GPT-OSS-120B: Open-Source 120B MoE LLM

Updated 2 July 2026

GPT-OSS-120B is a 120-billion-parameter open-weight mixture-of-experts LLM featuring sparse expert routing and chain-of-thought reinforcement learning.
Its architecture employs 80 transformer layers with 128 experts per layer, activating only about 3.4% of parameters per forward pass to optimize efficiency.
Empirical evaluations show strong performance in mathematics, coding, and logic tasks, with notable explainability and robust safety for on-premise deployment.
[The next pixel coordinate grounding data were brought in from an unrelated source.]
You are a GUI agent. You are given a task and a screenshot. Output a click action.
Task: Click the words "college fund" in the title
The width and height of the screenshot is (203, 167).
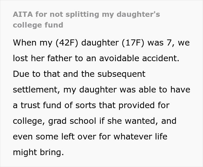pyautogui.click(x=38, y=25)
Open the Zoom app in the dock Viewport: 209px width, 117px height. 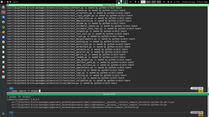pyautogui.click(x=3, y=37)
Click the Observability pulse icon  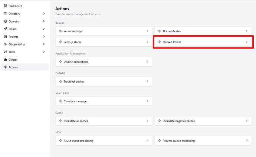tap(6, 44)
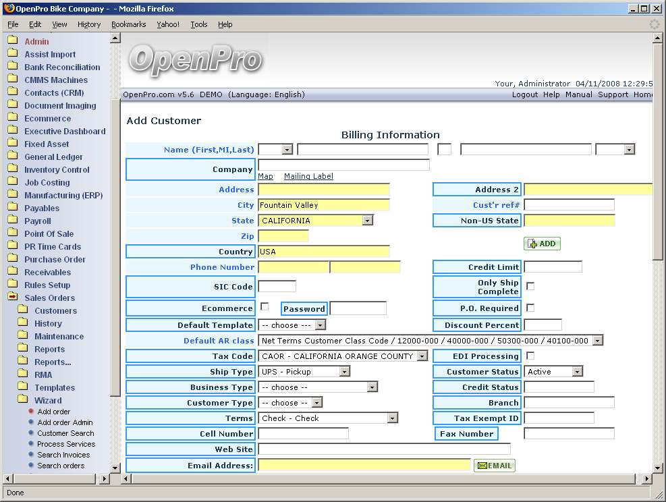Open the Bookmarks menu
Viewport: 666px width, 502px height.
coord(128,24)
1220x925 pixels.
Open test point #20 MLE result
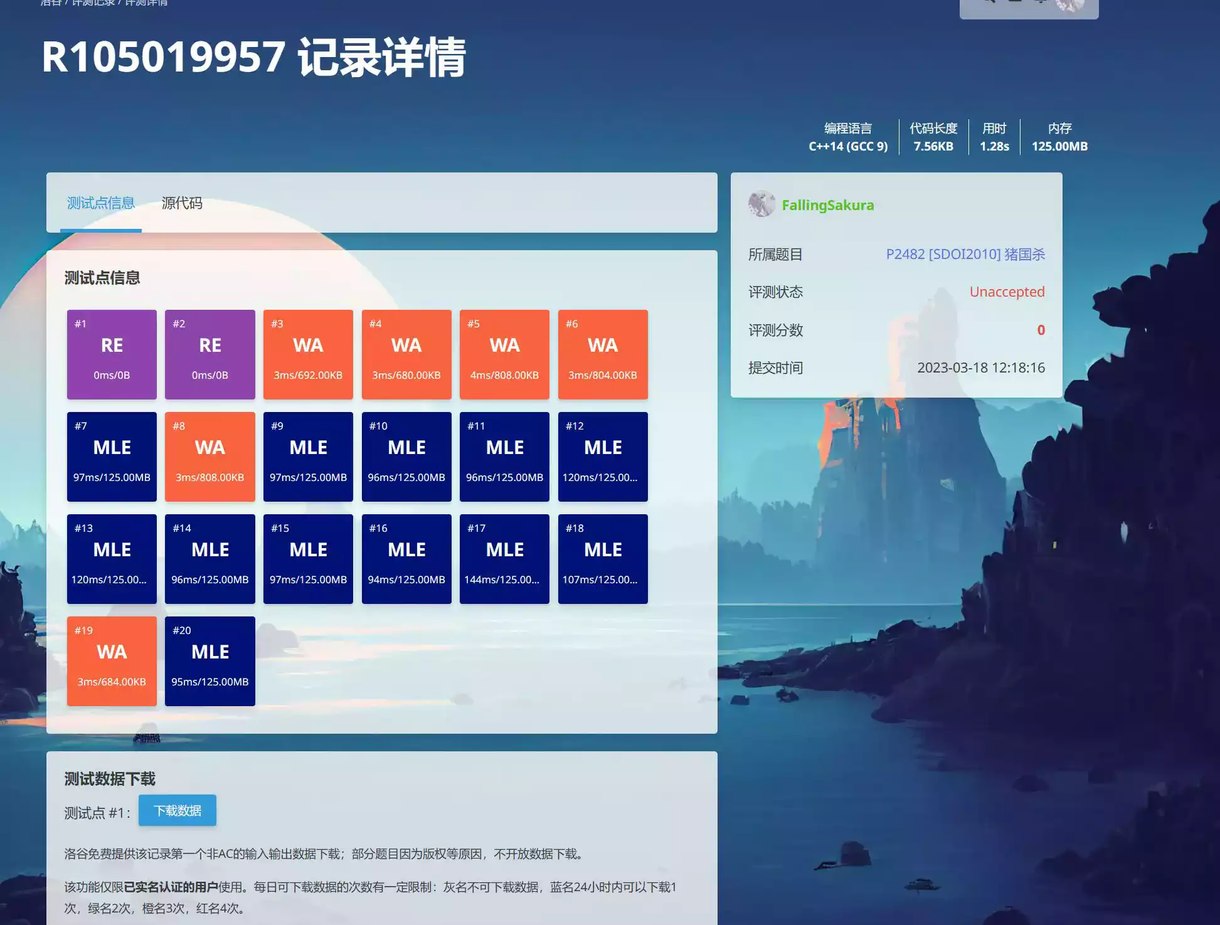(210, 661)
gpt-oss-120b is a 120-billion-parameter open-weight Mixture-of-Experts (MoE) LLM released by OpenAI in August 2025. It represents a significant advance in open-source reasoning LLMs, combining architectural scale, chain-of-thought optimized reinforcement learning, high efficiency via sparsely activated expert routing, and an Apache 2.0 license that explicitly permits broad research and commercial use. While it delivers strong performance on mathematics, coding, logic, and some multilingual benchmarks, it demonstrates varied cost-accuracy trade-offs, unique safety properties, and distinct behavioral patterns compared to both its smaller sibling, gpt-oss-20b, and leading proprietary LLMs.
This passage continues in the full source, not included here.